Tal como Schiller, também Georg Heym (1887-1912), a morte liga o bem e o mal, é o lugar para o amor eterno, consubstancia o próprio lugar da pátria

Deixa-te de lágrimas. Ficaremos junto

Aos mortos na terra das sombras

E dormiremos eternamente nas profundezas,

Nas cidades ocultas dos demónios.

(...)

Ficaremos para sempre lado a lado

Na floresta umbrosa lá no fundo.

(...)

A morte é branda. E essa ninguém a deu,

Dá-nos a pátria. E leva-nos, suavemente

No seu manto, ao túmulo escuro,

Onde tantos repousam já tranquilamente. (41).

No intervalo entre a I e a II Guerras Mundiais, em 1944, Jean Giraudoux (1882-1944), diplomata e escritor, escreve uma peça teatral de título desconcertante: La guerre de Troie n'aura pas lieu (42). Partindo da Guerra de Tróia e utilizando as personagens e as premissas de Homero, Jean Giraudoux analisa e questiona o homem, nas suas relações com a guerra.

Quando, remetendo-nos para Homero, Andrómaca pergunta a Heitor se este se sente um deus, em combate, este responde (43), descrevendo a guerra, na sua arrepiante volúpia, concluindo:

«Jamais l'homme n'a plus respecté la vie sur son passage.».

Eros e Tânatos continuam a consubstanciar as vivências humanas, nas suas componentes vitais ou nas suas pulsões destrutivas.

E, de Homero, chegam também os ecos da relação carinhosa entre Heitor e Andrómaca: «Ah! Hector rentre dans la gloire chez as femme adorée!» (44).

Não só de guerra, mas também de amor se constróem os heróis, no nosso tempo, no tempo de Homero, no mundo, em que vivemos e amamos, suspensos, sobre os Rios do Estige.

Publicado no Boletim de Estudos Clássicos, Associação Portuguesa de Estudos Clássicos, Nº 39 , Coimbra, Junho de 2002, pgs. 95-112.
Salvo referência em contrário, as traduções do alemão são de nossa autoria.

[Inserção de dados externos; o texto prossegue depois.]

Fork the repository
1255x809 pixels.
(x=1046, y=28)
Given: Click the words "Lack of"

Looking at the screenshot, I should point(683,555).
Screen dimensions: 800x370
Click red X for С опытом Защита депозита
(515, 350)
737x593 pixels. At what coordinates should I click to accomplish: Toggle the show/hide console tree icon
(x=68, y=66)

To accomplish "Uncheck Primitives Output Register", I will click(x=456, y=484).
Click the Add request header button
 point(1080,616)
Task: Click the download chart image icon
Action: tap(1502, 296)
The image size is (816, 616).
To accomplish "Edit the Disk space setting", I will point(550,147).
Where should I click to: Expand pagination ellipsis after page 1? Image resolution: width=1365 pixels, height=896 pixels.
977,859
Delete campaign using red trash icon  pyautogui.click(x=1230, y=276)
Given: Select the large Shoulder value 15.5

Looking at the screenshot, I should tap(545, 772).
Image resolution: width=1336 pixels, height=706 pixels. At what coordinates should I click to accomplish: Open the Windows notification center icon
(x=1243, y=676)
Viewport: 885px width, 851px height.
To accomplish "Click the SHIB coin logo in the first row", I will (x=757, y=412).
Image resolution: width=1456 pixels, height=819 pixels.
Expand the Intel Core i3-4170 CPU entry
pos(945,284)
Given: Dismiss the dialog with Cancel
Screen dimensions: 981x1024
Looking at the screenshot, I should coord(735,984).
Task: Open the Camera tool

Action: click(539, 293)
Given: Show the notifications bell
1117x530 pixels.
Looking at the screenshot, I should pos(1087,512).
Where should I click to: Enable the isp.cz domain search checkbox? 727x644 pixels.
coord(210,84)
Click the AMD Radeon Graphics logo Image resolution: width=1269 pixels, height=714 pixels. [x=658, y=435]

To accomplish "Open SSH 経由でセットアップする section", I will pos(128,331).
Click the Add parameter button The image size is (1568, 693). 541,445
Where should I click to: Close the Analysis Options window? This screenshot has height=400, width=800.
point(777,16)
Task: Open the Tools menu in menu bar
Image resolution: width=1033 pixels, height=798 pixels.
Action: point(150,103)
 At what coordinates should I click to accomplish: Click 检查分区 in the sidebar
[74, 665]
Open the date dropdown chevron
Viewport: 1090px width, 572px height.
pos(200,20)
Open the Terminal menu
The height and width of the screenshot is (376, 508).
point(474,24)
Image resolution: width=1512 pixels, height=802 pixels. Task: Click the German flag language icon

Maria do Sameiro Barroso é licenciada em Filologia Germânica e em Medicina e Cirurgia, pela Universidade Clássica de Lisboa. Exerce a sua actividade profissional como médica, Especialista em Medicina Geral e Familiar.

Em 1987 iniciou a sua actividade literária, tendo publicado livros de poesia e colaborado em antologias e revistas literárias. A partir de 2001, a sua actividade estendeu-se à tradução e ensaio, tendo publicado, em revistas literárias e académicas.

Em 2002 iniciou a sua actividade de investigadora, na área da História da Medicina, tendo apresentado e publicado trabalhos, nesta área.